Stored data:
• • •
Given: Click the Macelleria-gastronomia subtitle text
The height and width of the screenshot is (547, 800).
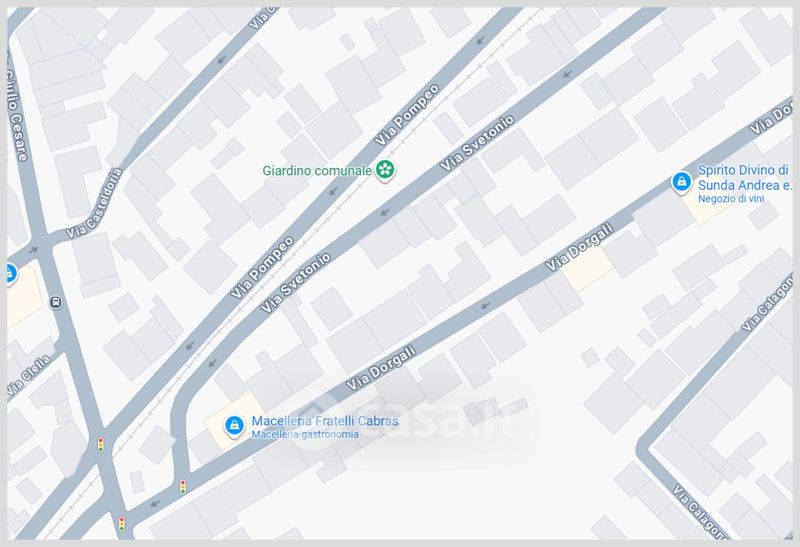Looking at the screenshot, I should 305,434.
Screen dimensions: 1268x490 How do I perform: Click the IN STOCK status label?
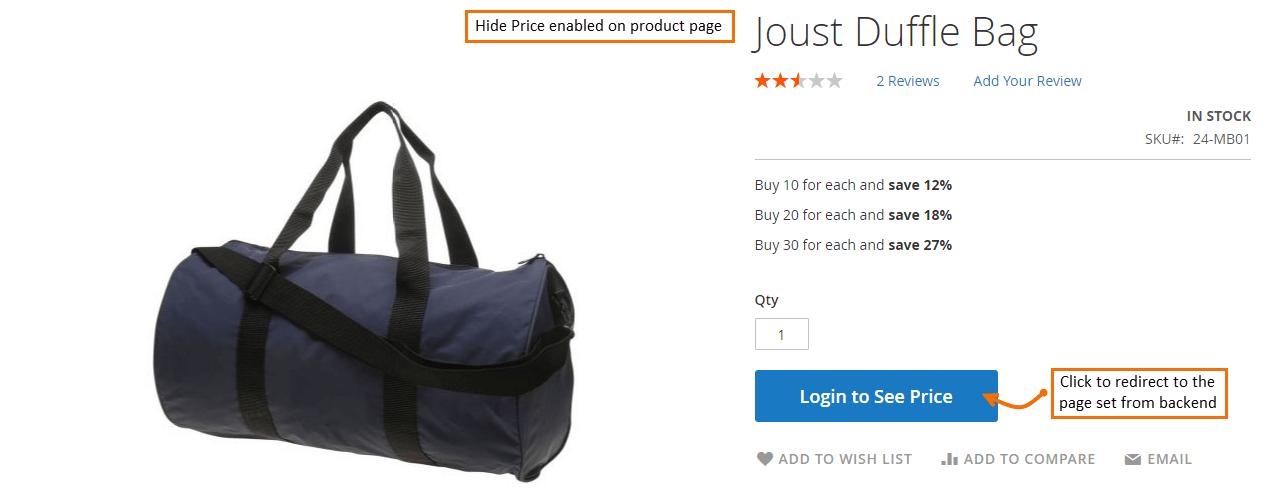point(1218,116)
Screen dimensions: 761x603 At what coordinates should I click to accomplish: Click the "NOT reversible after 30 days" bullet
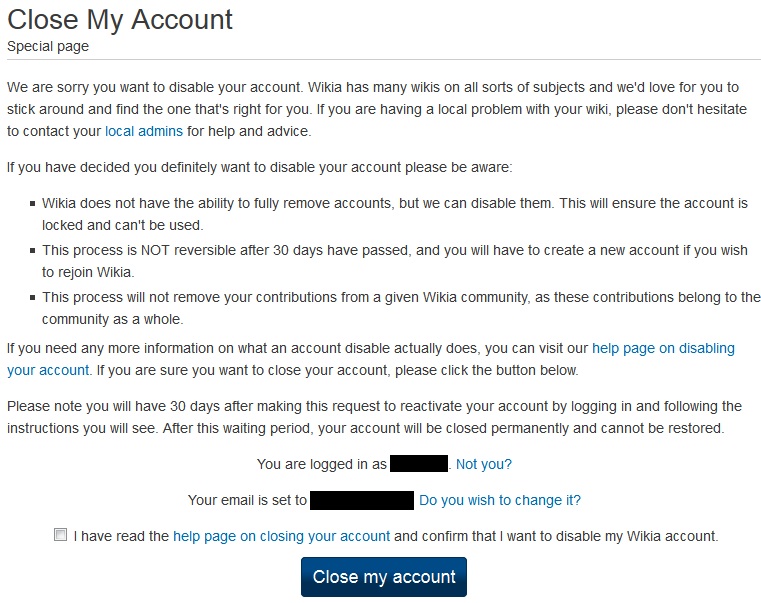tap(394, 262)
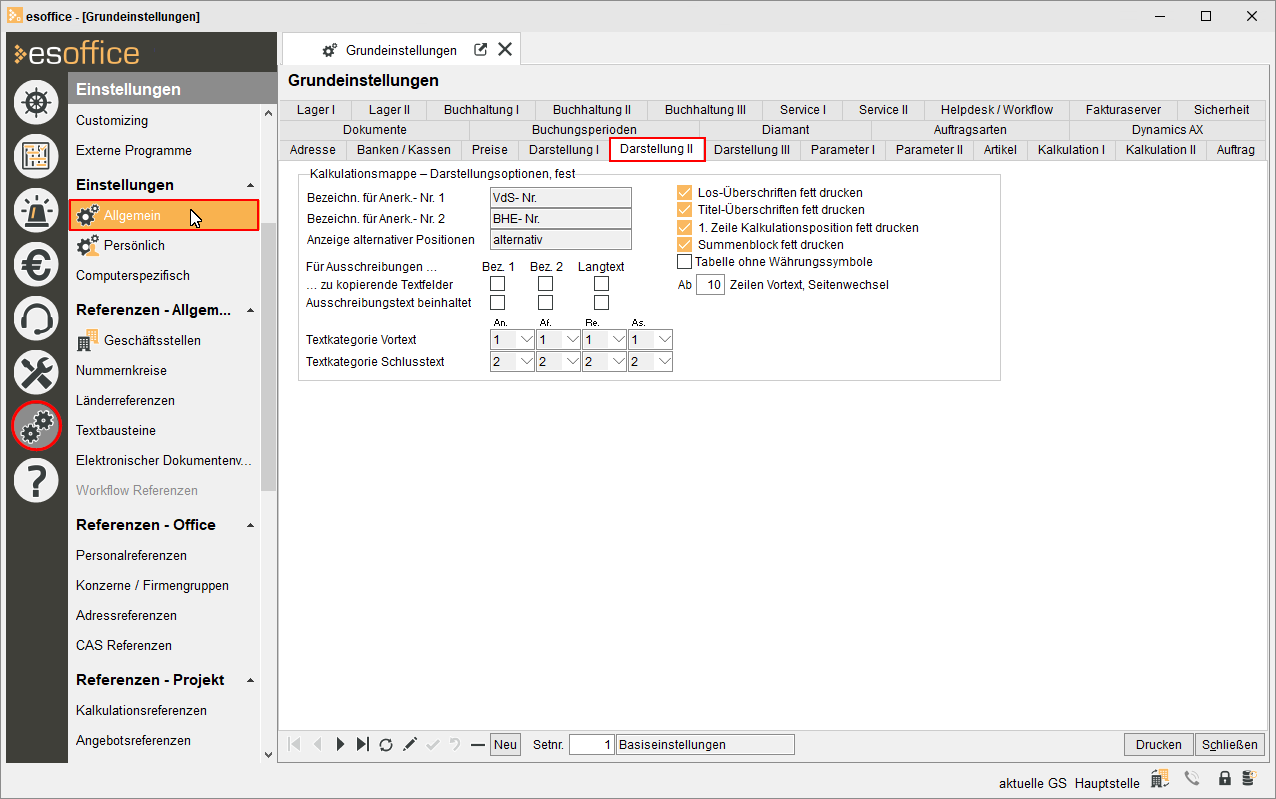This screenshot has width=1276, height=799.
Task: Open Textkategorie Schlusstext As. dropdown
Action: coord(663,361)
• • •
All entries above should be printed exactly, though without their pictures.

SOLUTION TO THE EXERCISE:
Given: Click the Macelleria-gastronomia subtitle text
The height and width of the screenshot is (547, 800).
Looking at the screenshot, I should 305,434.
Screen dimensions: 1268x490 How do I perform: Click the IN STOCK status label?
point(1218,116)
Screen dimensions: 761x603 At what coordinates should I click to accomplish: Click the "NOT reversible after 30 days" bullet
tap(394, 262)
This screenshot has width=1276, height=799.
Task: Open Textkategorie Schlusstext As. dropdown
Action: coord(663,361)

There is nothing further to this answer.